Lapping Hyland is incredibly fun. A must visit if you do park. I recommend going during a weekday morning though. Grom rush hour is INSANE! Probably near or at the capacity that Matthew estimated. Last time I went i hit the jump line 50 times over three hours with a few water breaks and a few chair runs to rest.
Another fun stat. Time to get to the top of the hill: Big Park Rope: 26 secs Small Park Rope: 32 secs South Quad: 3min 2 secs Middle Quad: 2min 1sec North Quad: 2min 5 secs
I love watching the live webcam at Hyland Hills, especially when it’s jamming- very entertaining and inspiring to see kids having fun outdoors without social media, etc. - Midwest ski culture is the best by far!
When I was in college I did a study of Highlands terrain park. It was for a tourism in outdoor recreation class. I would sit on the hill and at random intervals tally how many times each feature was hit, and do a guestimation on how many people were in the terrain park. I did this over a few weeks and was really fun because when I wasn’t doing research I was boarding. Man I miss college.
I live out east and mainly ski at Stowe VT. I have been hammering Vail to put in a rope in the park area, it makes so much sense. Thanks for this video.
for anyone curious, the highest capacity chairlift in the Midwest is Boyne's six pack (surprisingly not the 8 pack) which moves 3600. highest in North America is 4250. so these ropes are still getting 2-3x that at 20x less to build and run
You should check out Mt Crescent IA. They recently got a fleet of brand new snow guns and about a foot of powder from the recent storms. They have a 1450ft double with a 230ft vertical and a 1050ft quad with a 160ft vertical. I learned to ski there and the snow, service, and atmosphere has always been great.
Very cool video. I'm not sure all the calculations are needed to estimate max capacity. It really just takes looking at how many skiers closely spaced come off every minute. The speed of the rope affects that, but measuring skiers takes it into account. The length doesn't matter much either. It's still almost the same if the run was half as long or twice as long.
Another interesting question is what percent of daily visitors could actually manage those ropes compared to a lift. Some of my most favorite fails are rope fails and thats probably going half this speed :D But for us who can use them, they are amazing for these sorts of runs
Video really doesn't do these 2 ropes justice - they go SOOOOOOOOOO freaking fast it's almost comical. One of my guilty pleasures is putting the Hyland live stream on in the background waiting for havoc to occur. 😅
This is all fascinating! With that said, I’d be curious to know, on a somewhat busy day in the Midwest, what percent of the uphill capacity on a rope tow is being used (50%? 95%?) and what percent on a high speed quad? For quads, I would assume that is groups of 2 or 3 riding. Do rope tows experience near constant use?

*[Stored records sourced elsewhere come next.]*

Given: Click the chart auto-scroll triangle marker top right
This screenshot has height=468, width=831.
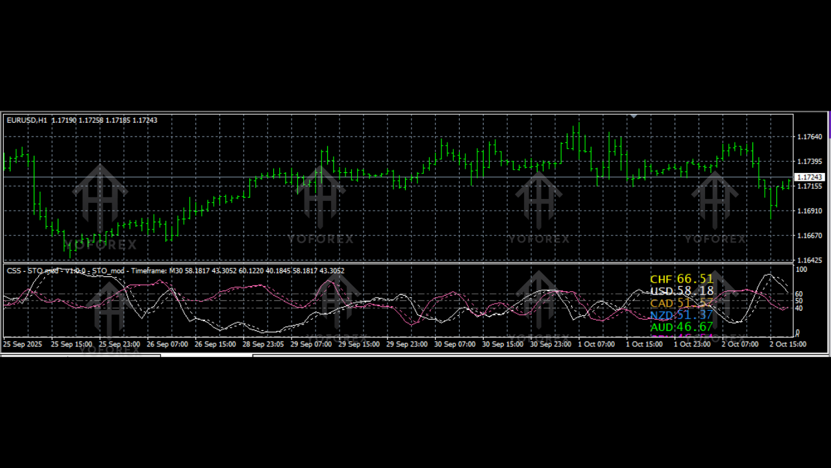Looking at the screenshot, I should [634, 116].
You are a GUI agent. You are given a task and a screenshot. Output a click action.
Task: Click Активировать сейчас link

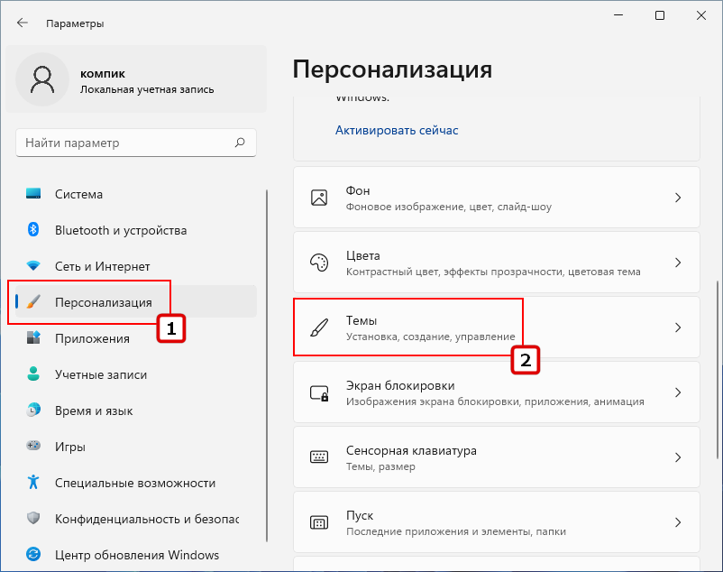point(397,131)
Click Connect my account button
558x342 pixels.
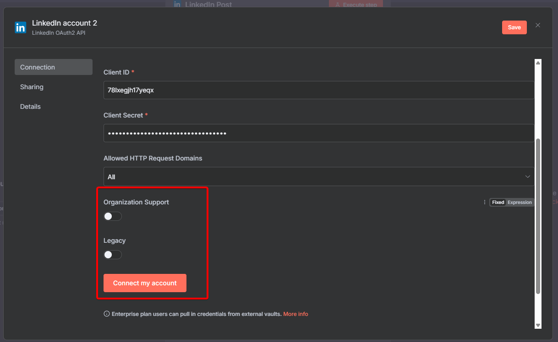coord(145,283)
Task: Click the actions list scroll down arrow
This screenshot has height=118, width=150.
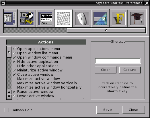Action: click(x=9, y=97)
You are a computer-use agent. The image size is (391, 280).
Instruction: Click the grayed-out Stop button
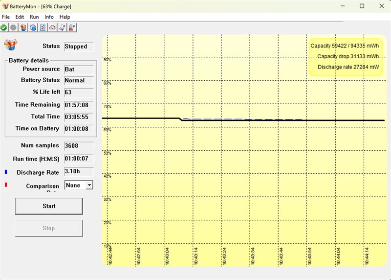(x=49, y=228)
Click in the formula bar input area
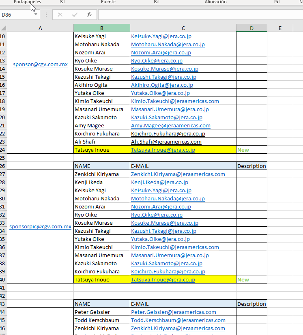This screenshot has height=335, width=303. [199, 15]
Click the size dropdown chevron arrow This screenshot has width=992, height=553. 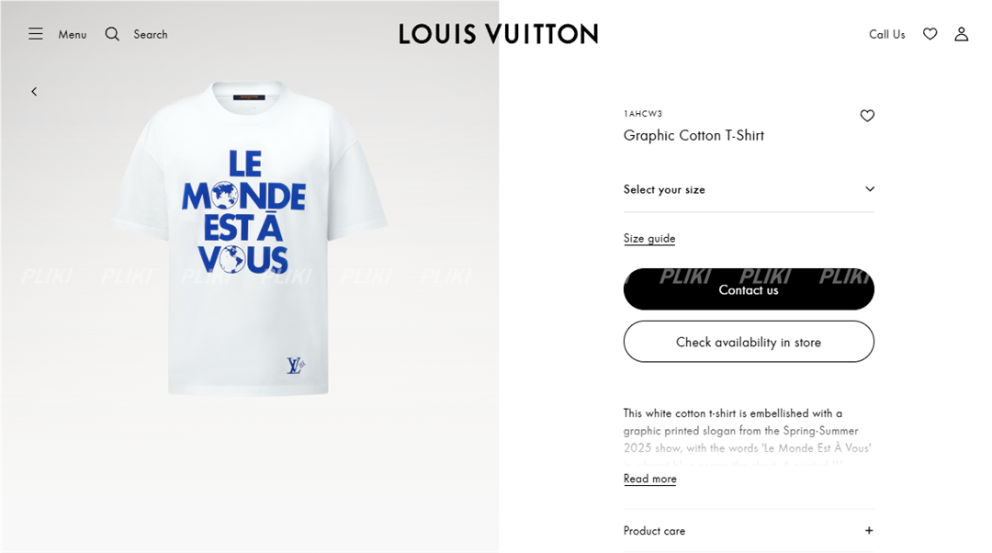coord(870,189)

During the peak hours the tow rope is near capacity, it's not for the faint of heart. I'd say it's realistically at 80-100% of the capacity he estimated. I think it only get this crazy near the twin cities though, and no high speed quads to compare to. It's wayyy more efficient as a rider, you get probably 4-5x the laps to one chair ride.
Isn't it fascinating! So, at peak times, this rope sees a lot of traffic. On busy nights, it's common to have knuckle-to-knuckle periods on that rope. We are working on filming a "practical" test to follow up this video to demonstrate how this uphill compares to their chairlifts on a typical afternoon of operations... stay tuned!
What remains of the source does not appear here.